Though there is no scientific way to measure the results of reviews, Howard maintains that his attendance numbers prove that they do have an impact.

"Good reviews help, bad ones hurt," he says. It's as simple as that.

But after all these years, he is resigned to being maligned and misunderstood, unable to shake the feeling that dinner theater in general is seen as "schlock," and that his work in particular is discriminated against because it just isn't hip enough for the local opinion makers.

Reed wishes that "more people would understand that in presenting the kind of shows the Mark Two does, it is keeping alive a truly important part of our culture -- preserving and celebrating a uniquely American form of entertainment."

Yet if it's true that Howard's audience tends to be closer to the end of their theatergoing days than the beginning, and that carving out new demographics is difficult, then how will the taste for this indigenous art form be maintained and passed along to the next generation of patrons? One answer is being addressed by the Mark Two's upcoming foray into the world of children's theater.

Howard is planning to present a series of children's musicals during the few hours that the theater is dark. The timing of this move is unquestionably another of his sagacious business decisions, coming as it does on the heels of the Civic Theatres' recent demise. It was the Civic that formerly featured several well-attended children's shows each season. With its production schedule out of commission, the field is ripe for plucking. And once the kids get to enjoy live musical theater written for them, the conventional wisdom is that it should open the way for expanded marketing opportunities to their parents and teachers.

Another audience that the theater would like to get its hands on are the tourists who are, more than ever, being held captive by the theme parks' expanded schedules. But even here, possibilities exist. With the closing of several area themed restaurants, including King Henry's Feast and Wild Bill's Dinner Theatre in Kissimmee, Howard is hoping that more out-of-town visitors will take the time to patronize his venue. Since the majority of Howard's audience members come from within a 75-mile radius of Orlando, there would be great potential financial benefits if he could tap into the tourist trade.

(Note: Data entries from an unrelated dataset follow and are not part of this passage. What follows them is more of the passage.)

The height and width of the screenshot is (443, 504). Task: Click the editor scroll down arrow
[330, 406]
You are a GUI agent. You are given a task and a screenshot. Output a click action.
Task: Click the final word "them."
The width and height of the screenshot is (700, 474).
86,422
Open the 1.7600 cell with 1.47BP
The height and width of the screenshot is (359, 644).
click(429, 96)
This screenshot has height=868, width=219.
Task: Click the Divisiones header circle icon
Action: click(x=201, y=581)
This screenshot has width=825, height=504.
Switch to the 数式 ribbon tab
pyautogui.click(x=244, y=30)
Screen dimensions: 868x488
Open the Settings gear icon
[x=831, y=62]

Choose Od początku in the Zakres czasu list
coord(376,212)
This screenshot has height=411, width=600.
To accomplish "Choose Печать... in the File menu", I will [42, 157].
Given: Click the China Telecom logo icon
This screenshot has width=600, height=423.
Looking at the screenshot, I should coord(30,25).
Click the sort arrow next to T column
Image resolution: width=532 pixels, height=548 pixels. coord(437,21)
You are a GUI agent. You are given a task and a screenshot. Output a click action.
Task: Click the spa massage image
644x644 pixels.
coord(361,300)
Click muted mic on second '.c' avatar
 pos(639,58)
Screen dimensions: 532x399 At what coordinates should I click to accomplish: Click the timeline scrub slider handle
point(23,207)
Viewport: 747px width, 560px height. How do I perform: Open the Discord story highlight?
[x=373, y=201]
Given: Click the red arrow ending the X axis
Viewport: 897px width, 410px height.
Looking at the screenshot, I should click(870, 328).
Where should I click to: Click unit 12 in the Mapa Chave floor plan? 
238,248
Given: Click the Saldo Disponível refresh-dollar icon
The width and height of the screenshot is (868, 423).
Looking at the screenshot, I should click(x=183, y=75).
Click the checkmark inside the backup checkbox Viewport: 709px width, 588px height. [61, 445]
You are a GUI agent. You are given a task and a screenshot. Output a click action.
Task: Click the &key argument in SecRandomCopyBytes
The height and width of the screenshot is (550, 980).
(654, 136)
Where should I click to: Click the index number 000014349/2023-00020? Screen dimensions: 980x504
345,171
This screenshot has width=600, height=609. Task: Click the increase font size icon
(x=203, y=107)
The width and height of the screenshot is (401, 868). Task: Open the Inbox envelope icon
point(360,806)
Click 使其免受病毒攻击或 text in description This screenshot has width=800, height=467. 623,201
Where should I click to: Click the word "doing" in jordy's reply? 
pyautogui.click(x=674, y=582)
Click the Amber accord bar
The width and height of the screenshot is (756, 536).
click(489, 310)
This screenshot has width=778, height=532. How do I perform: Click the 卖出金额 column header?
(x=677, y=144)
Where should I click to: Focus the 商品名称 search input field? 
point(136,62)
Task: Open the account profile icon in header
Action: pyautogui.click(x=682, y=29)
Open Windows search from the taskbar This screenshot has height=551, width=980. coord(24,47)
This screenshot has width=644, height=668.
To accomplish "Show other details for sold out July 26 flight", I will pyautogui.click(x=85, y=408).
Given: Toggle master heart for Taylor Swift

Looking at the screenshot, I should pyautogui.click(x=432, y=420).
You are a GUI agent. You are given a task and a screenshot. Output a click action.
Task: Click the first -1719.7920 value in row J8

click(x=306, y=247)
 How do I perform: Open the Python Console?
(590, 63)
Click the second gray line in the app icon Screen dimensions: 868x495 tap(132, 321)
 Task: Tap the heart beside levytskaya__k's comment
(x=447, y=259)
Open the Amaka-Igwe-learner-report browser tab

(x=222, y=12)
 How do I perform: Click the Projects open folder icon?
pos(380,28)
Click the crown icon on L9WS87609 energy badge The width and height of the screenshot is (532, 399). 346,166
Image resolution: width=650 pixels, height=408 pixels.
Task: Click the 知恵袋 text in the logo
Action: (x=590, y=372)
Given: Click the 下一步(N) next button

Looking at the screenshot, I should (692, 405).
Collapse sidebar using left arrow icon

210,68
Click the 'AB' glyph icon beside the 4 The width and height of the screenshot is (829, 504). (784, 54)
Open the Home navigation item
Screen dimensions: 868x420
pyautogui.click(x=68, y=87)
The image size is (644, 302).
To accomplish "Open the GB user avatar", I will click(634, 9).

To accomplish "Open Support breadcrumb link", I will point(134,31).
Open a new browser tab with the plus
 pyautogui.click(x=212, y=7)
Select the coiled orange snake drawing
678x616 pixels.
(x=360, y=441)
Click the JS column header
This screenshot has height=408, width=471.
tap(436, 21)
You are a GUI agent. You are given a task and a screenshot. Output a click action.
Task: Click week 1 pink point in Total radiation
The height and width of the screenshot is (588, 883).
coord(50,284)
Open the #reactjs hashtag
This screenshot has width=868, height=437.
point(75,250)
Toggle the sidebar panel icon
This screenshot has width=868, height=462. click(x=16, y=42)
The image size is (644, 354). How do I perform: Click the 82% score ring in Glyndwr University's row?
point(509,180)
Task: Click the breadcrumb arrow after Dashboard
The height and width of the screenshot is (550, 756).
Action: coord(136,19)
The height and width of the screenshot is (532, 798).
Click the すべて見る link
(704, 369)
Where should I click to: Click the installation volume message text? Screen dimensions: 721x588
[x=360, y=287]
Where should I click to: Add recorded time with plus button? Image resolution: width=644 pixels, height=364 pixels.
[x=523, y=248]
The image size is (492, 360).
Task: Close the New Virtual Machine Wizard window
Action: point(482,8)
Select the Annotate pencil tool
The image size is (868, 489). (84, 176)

So at an age when many of his contemporaries are contemplating retirement, Howard is busy gearing up for the next show, the next season and the next opportunity. Several health problems have slowed him down over the past few years, but they show no sign of stopping him. Howard adamantly believes, "It's important to Orlando to have a commercial entity in this town doing the kind of shows we do."

Not to mention the fact that the Mark Two has become "more like an extended family than just a business over the years," says Howard, "and I feel that I owe it to my employees to stay in operation as long as I'm able to work and the theater is surviving."

But the main reason that Howard will likely soldier on is the emotion he undoubtedly felt a few months back as he stood at the end of the theater's narrow green room during an intermission of "South Pacific." As the cast members were gabbing and showboating, high on the energy they were getting from the audience, some people noticed Howard surveying the merry scene with a contented smile on his face. This was his doing and his domain. And if one has to work, why not do this every day?

Al Krulick, a regular columnist and theater reviewer for Orlando Weekly, has worked under Mark Howard's direction himself, most recently in the Mark Two's production of "South Pacific."